High street stores continue to play catch-up to the quality of the online experience. It is rarely as quick, or as convenient, and the beleaguered Store Associates often know less about the retailer’s products than the mobile-toting customer. The level of personalisation can be dire – a Store Associate has no idea if a customer is new or has been a brand advocate for years; and if a product is out of stock, there may be no quick and easy way to find out if it might be available in another store or at the warehouse.
For online customers trained to expect a digital experience that is so good, so personalised and so frictionless, embarking on a store visit can be a shock to the system. They don’t want to stand in line to pay; be told a product is not in stock with no hint as to when it might be; undertake one transaction to return an item and a completely separate transaction to make a purchase. They want everything at once – and wherever they happen to be – whether they have spent two hours browsing or dashed in quickly during their lunch hour.
In order to support this diverse expectation, retailers need to rethink customer interaction, take a step back and fundamentally reconsider the in-store model. What would a store look like if it was being created from scratch today, with no baggage and no preconceptions?
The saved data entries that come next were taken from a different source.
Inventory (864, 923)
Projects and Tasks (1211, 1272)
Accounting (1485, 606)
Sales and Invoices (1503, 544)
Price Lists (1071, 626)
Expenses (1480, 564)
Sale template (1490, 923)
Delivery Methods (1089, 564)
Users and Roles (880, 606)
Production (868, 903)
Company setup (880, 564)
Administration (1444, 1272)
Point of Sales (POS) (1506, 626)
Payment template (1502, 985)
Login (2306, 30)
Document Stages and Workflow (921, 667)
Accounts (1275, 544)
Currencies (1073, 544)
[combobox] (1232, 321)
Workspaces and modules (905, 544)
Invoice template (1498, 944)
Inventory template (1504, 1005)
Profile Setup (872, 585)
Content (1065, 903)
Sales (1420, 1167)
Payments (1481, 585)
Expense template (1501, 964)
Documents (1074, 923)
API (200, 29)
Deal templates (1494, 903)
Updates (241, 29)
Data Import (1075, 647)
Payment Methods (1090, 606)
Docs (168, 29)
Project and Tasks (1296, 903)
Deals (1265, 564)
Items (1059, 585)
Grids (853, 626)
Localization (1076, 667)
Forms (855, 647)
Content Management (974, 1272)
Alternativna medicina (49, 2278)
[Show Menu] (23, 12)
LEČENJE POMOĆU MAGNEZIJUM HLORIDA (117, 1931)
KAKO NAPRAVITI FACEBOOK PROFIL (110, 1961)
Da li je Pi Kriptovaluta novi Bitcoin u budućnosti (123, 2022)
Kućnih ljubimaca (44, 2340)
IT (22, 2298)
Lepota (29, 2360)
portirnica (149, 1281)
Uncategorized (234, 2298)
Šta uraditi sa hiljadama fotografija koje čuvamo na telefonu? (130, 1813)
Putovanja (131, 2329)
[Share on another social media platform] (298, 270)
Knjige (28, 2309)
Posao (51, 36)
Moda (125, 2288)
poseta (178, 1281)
The checkout is the point of sale – but it is not a standalone function; it needs to be embedded within the point of service. Customers don’t want to wait in line or be left hanging as to whether a product is in stock or not; nor are they willing to undertake multiple separate transactions to fulfil in-store needs. They want one, simple and frictionless transaction that covers an in-store purchase, a click & collect order, a product return, even ordering another item that is not in store but can be sent from another location either to that store or to the customer’s preferred delivery address.
An effective and efficient checkout process will automatically and effectively handle coupons and giftcards, apply the correct promotional pricing, capture loyalty information and so on. But it will also be integrated directly with core operational systems to provide Store Associates with real-time inventory information and customer history.
A Store Associate armed with a mobile device that provides real-time access to inventory across the organisation and the ability to order those products, offers personalised marketing and communication capabilities, and informs on purchase history and lifetime value, can embark upon a meaningful customer dialogue anywhere within the store.
But, while it is tempting to focus only on the technology, it is creating the right in-store model that is just as critical for retailers. While the original self-service checkouts deployed in supermarkets and airlines were utterly dire, over decades the technology has been refined and more critically, organisations have experimented to learn how best to deploy self-service to deliver the optimal experience. The key to transforming the experience is not simply about embracing technology innovation, but a willingness to spend time understanding how to truly improve the customer experience.
The challenge for retailers, however, is that they don’t have decades to get this right. They don’t have years. They have months at best. Today’s consumer was born online – they have high expectations and low tolerance for error. With this in mind, each retailer must understand the optimal model for its customer base; the best mix of touch freeinteraction and empowered Store Associates. The checkout of the future must be whatever the customer wants it to be, at any time – and released from the shackles of legacy technology. Retailers now have an enormous opportunity to rethink and reconsider the in-store experience, to reimagine the customer journey and really push the boundaries what is possible.